[Start of Attachment]

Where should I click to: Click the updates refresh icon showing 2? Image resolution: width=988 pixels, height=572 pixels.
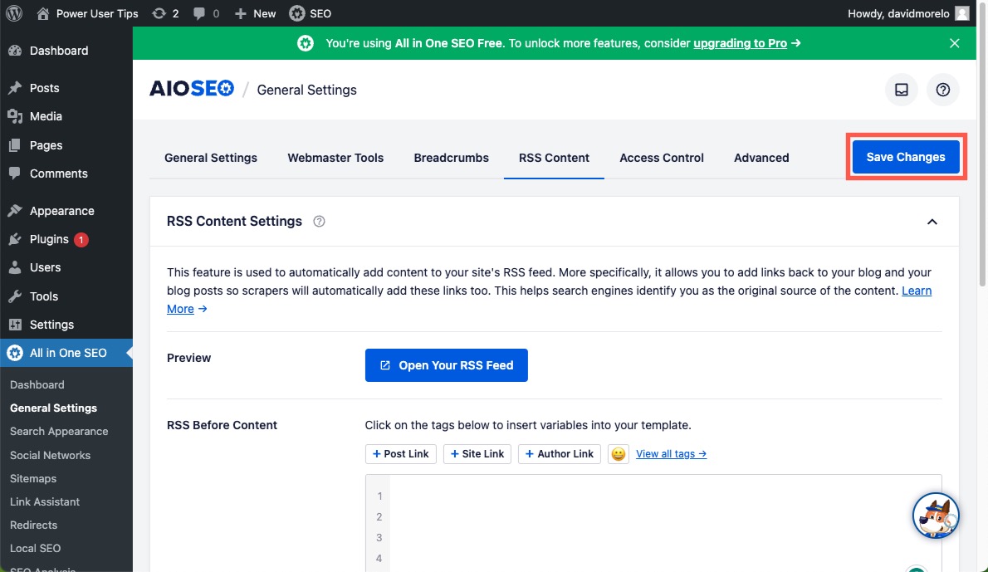[x=159, y=12]
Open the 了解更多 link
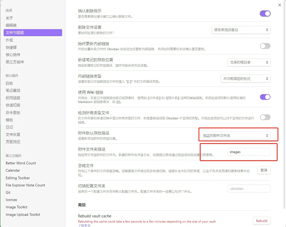Image resolution: width=286 pixels, height=227 pixels. coord(84,226)
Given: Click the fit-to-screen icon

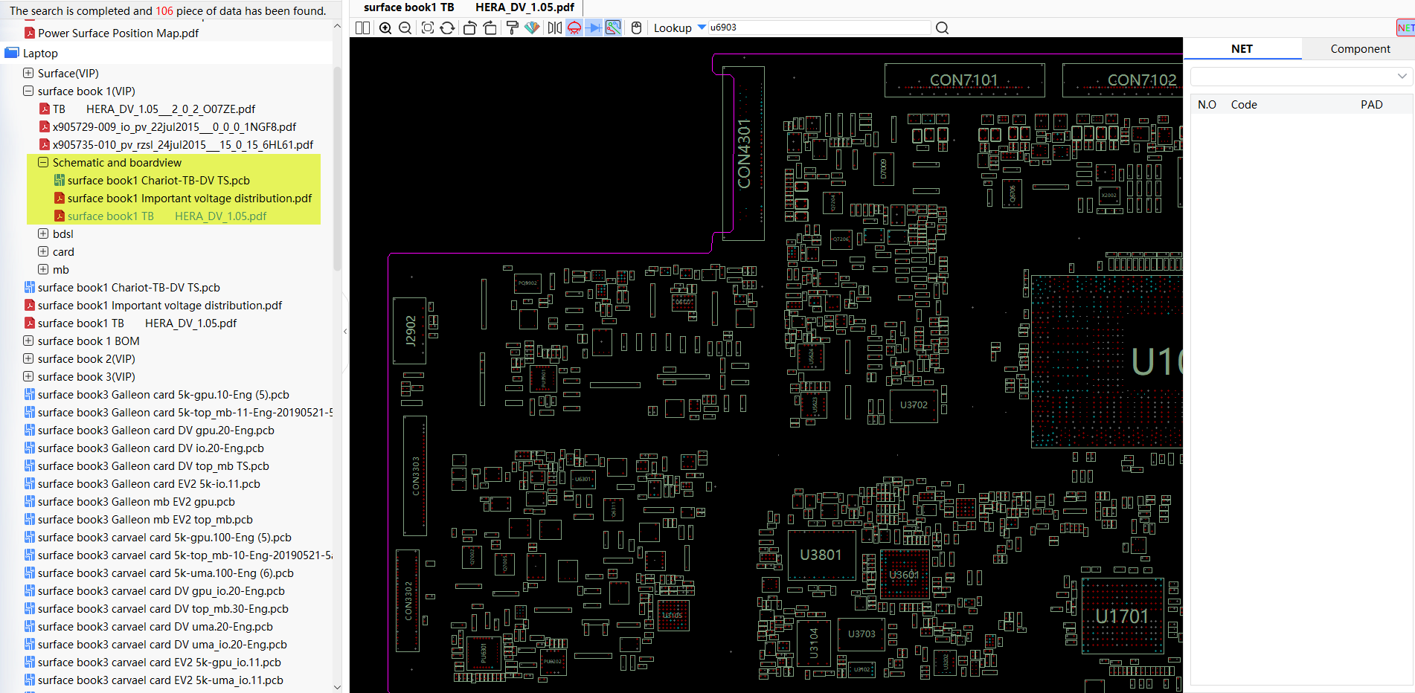Looking at the screenshot, I should point(428,28).
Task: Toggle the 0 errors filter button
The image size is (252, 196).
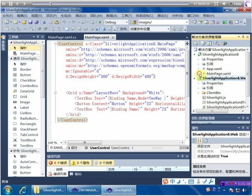Action: pos(58,162)
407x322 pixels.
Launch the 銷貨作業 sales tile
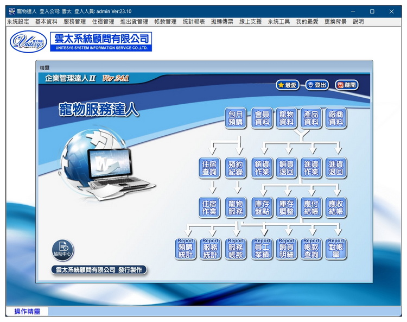262,168
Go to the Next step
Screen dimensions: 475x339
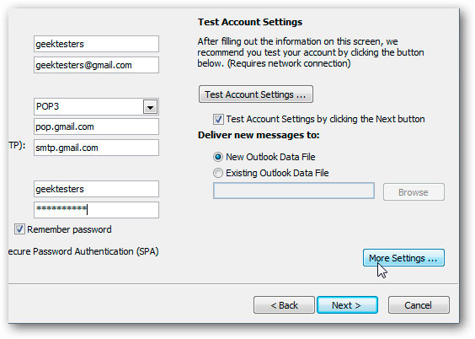tap(347, 304)
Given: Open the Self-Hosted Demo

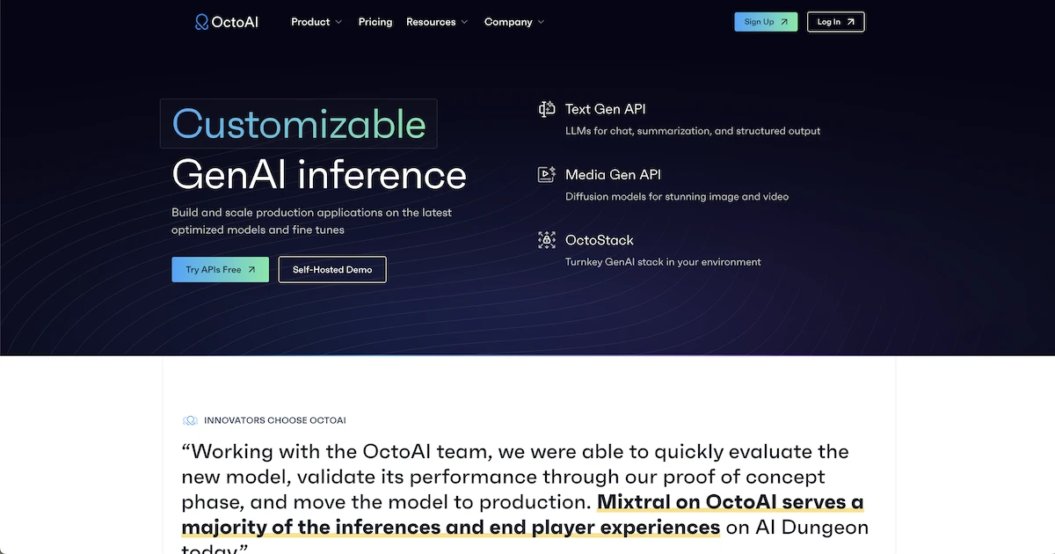Looking at the screenshot, I should point(331,269).
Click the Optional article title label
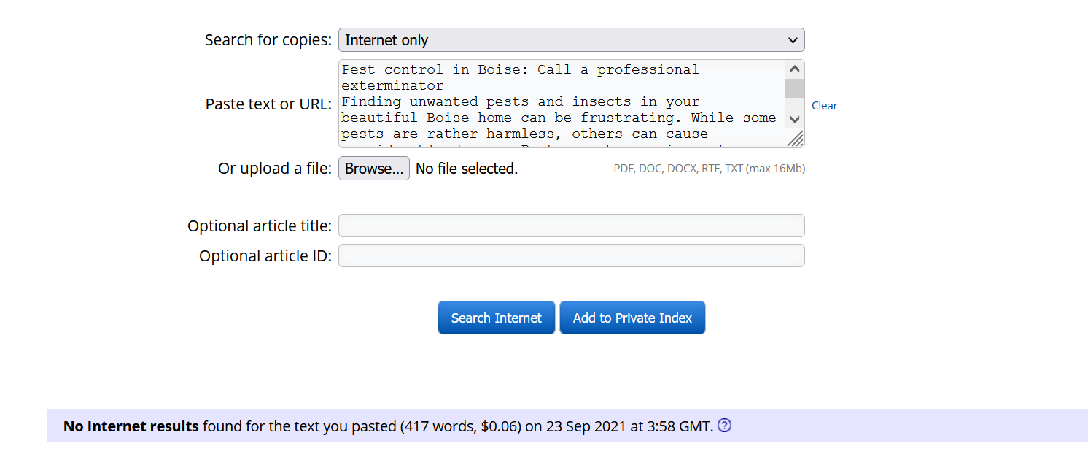This screenshot has width=1088, height=454. pyautogui.click(x=260, y=226)
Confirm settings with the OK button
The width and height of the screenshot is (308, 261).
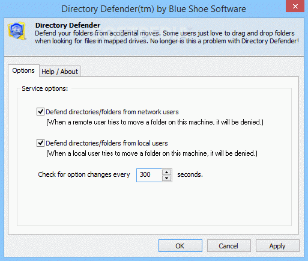pyautogui.click(x=180, y=246)
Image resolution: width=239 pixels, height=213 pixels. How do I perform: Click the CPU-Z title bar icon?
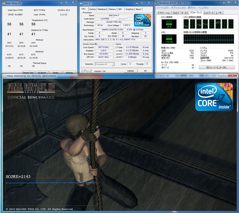pos(81,3)
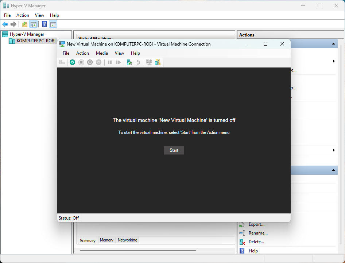This screenshot has width=345, height=263.
Task: Select the Save state icon on VM toolbar
Action: click(x=98, y=62)
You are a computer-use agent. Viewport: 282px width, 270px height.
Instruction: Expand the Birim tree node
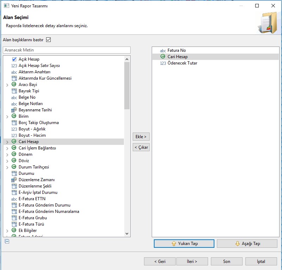7,116
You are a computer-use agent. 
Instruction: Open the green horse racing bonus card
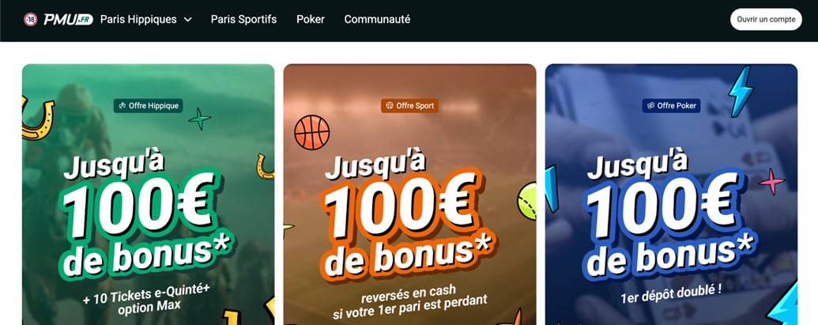[x=148, y=195]
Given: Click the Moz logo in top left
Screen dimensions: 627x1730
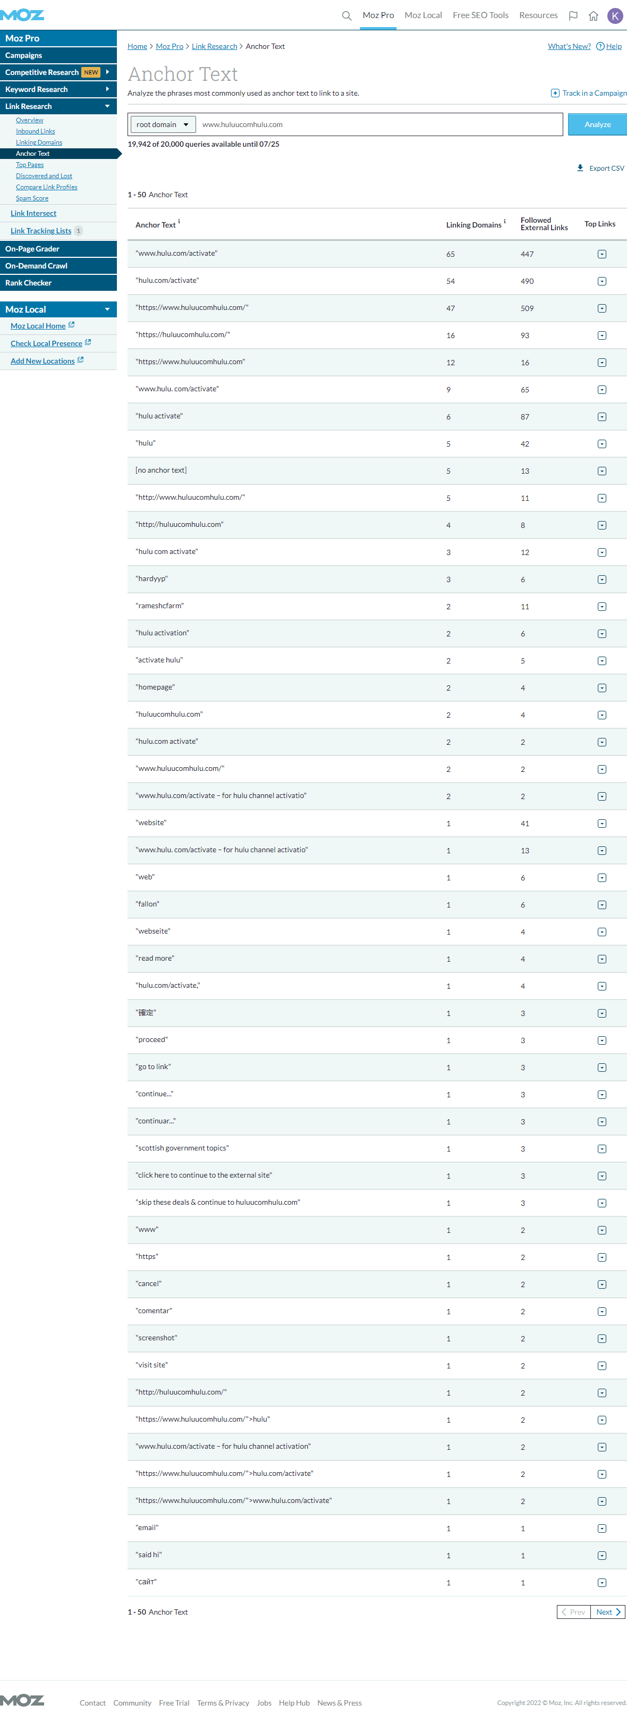Looking at the screenshot, I should coord(22,15).
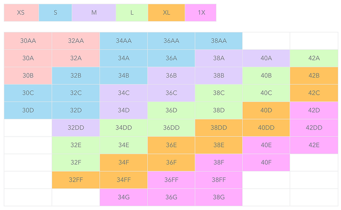Click the 34G size cell
This screenshot has width=341, height=210.
coord(123,197)
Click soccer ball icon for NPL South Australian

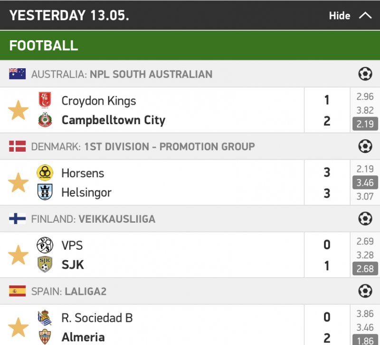(365, 74)
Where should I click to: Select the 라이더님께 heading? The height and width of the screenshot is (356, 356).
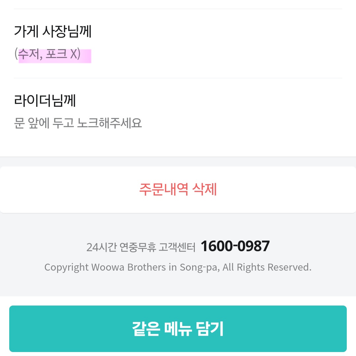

[End of Attachment]

How to complete this task - Lines holding "button": give how many there are in the entries above, and nothing more.

Finished exercise - 2